UPDATE 2024-04-13: At the request of some users, I have modified the app so that input parameters can be loaded from a .csv file instead of dialog windows. This allows for a more autonomus start-up of the process, without the need for human intervention. Such file should be named parameters.csv, and should be placed in the same directory as the app and the keras model file. Its format is a a single line with 4 comma-separated parameters: check period in minutes (integer), Cloudy tolerance in minutes, Covered tolerance in minutes, and the latest skycam image file location (full path with filename included, without quotation marks).
I am including links to the bundled .exe file to run in windows, and the .py file to run in a python environment. Such environment has to include tensorflow 2.12 for the keras model to be compatible, and pillow. (the older app version also requires opencv-python and easygui).

UPDATE 2022-05-11: Minor change to the logic. Now a Covered condition increases both Cloudy and Covered counters.

The app is written in Python, and uses Google´s Tensorflow and Keras, among other libraries. It leverages on Google´s trained MobileNet, a 28-layer CNN, by using transfer learning. In this way the net can be retrained easily using a moderate number of training examples (in this case, about 100 per class). Moreover, this can be done easily online at teachablemachine.withgoogle.com.

The app can work with any all-sky camera serving images to a file location (on a network too). The image stream can be color or monochrome, and of any size (as long as it is 224x224 or larger). The app takes care of data reshaping and normalization internally.

SkyCondition is a bundled, self contained app for Windows 11 (haven´t tried it on other versions), that has no prerequisites or dependances, with the exception of a trained keras model that has to live in the same file location as the app.

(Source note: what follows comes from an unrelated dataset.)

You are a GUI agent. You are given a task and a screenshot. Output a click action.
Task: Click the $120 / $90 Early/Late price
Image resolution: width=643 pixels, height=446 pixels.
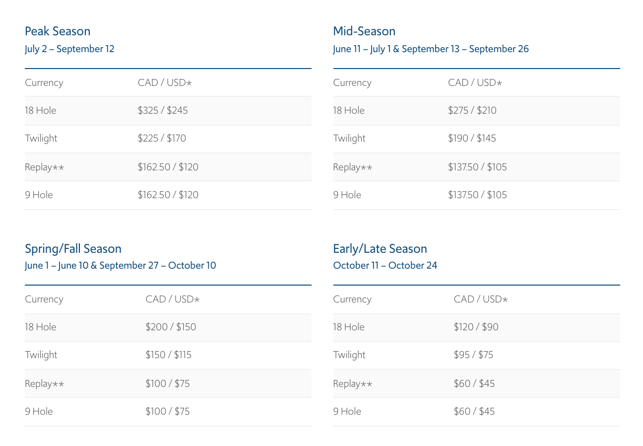coord(476,327)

To run it, just double-click on it. It will open a dialog window, where the user has to enter, in minutes, the Check Period (how often is the sky condition checked), the Cloudy Tolerance (how many Cloudy uninterrupted minutes are acceptable before issuing a STOP recommendation), and
the Covered Tolerance (how many Covered uninterrupted minutes are acceptable before issuing a STOP recommendation). Note that the occurrence of a Clear condition, resets both Cloudy and Covered counters, while the occurrence of a Cloudy condition resets the Covered counter. A Rainy condition issues a STOP recommendation immediately and freezes both counters. After these parameters are set, the app opens another dialog to point to the all-sky image location. The output text file, named status.txt, is saved at the same location where the app was run from.

You can download the Windows app here, and the keras model that I trained for my location and hardware, here. You can also try run the python code directly, inside the proper python environment (with tensorflow, keras, numpy, pillow, opencv-python, easygui). Not recommended, as dependancies are tricky, but you can try if you know what you are doing. Here is the code.

Check the labeled timelapse videos in the examples.

Some caveats:
1. Note that I trained my system under Bortle 8 skies, so the shared keras model will likely not work well under dark skies. In such environment, on a clear night, the Milky Way could be interpreted as Cloudy :)) It can be easily retrianed, thou.

2. The Rainy condition is detected immediately, likely because of the rain drops on the dome. So if it stops raining, the condition detected will change only when those drops have mostly dried out. The dew heater helps accelerate that process.

3. Some special but infrequent sky conditions have not been included (ie, foggy/hazy). I might add another class in the future, and retrain the CNN, once I gather sufficient training examples.

4. The all-sky image has to be well exposed, with an average ADU around 100/256 (8-bit data).

5. The system was trained with night images, so I wouldn´t trust it during the day. It could be expanded to 24 hours, but it may require duplicating the classes, besides retrianing.